=== Section Start ===

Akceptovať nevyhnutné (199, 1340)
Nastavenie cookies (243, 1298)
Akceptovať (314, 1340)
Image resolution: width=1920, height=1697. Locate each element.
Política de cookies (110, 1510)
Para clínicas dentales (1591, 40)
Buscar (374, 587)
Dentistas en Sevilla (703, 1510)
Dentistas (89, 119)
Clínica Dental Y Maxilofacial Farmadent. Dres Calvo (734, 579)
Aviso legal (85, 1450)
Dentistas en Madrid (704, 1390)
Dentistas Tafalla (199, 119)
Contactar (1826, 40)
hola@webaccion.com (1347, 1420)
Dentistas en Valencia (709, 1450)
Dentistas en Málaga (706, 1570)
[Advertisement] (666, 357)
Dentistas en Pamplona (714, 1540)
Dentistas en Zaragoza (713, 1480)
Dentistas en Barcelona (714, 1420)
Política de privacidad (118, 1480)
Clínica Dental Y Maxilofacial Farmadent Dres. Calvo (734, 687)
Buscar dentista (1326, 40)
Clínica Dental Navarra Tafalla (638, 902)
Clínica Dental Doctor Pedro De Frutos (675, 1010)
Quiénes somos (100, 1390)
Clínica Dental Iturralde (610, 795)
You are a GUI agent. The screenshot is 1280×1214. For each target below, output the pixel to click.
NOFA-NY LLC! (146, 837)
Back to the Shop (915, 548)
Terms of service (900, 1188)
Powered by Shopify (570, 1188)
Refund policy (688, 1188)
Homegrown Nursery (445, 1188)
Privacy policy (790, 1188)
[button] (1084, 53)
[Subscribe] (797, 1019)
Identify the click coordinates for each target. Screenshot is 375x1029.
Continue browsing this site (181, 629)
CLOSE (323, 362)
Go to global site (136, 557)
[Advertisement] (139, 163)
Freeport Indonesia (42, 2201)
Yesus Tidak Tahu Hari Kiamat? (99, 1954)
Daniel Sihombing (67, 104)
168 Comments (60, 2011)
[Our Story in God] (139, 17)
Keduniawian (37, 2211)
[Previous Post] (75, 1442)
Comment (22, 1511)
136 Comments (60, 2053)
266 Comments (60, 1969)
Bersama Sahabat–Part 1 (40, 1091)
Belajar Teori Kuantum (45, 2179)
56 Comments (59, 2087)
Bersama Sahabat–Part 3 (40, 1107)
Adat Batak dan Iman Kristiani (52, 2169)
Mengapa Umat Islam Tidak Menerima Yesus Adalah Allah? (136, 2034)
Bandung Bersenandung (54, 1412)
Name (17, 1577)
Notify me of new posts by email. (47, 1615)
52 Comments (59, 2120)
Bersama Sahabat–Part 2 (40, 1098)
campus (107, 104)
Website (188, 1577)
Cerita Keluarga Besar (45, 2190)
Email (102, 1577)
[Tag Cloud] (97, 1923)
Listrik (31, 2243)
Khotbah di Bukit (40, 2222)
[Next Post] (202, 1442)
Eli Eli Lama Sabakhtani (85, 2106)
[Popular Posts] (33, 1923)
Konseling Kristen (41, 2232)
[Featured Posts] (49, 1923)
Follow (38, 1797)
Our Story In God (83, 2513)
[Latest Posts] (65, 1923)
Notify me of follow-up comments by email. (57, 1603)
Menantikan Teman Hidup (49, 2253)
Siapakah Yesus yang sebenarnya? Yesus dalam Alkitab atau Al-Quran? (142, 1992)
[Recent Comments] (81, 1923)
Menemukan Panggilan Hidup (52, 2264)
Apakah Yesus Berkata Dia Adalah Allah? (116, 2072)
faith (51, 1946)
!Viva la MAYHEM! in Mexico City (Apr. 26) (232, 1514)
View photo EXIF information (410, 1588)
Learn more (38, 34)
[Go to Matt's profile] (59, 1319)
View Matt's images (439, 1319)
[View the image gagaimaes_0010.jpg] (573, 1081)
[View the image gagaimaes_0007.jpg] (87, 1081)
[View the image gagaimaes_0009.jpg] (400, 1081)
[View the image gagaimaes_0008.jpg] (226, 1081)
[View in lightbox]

=== Section End ===

# [TRY IT]
Which lines of the listing above hold the word "Allah"? Copy each of them.

# [SOLUTION TO THE PROBLEM]
Mengapa Umat Islam Tidak Menerima Yesus Adalah Allah? (136, 2034)
Apakah Yesus Berkata Dia Adalah Allah? (116, 2072)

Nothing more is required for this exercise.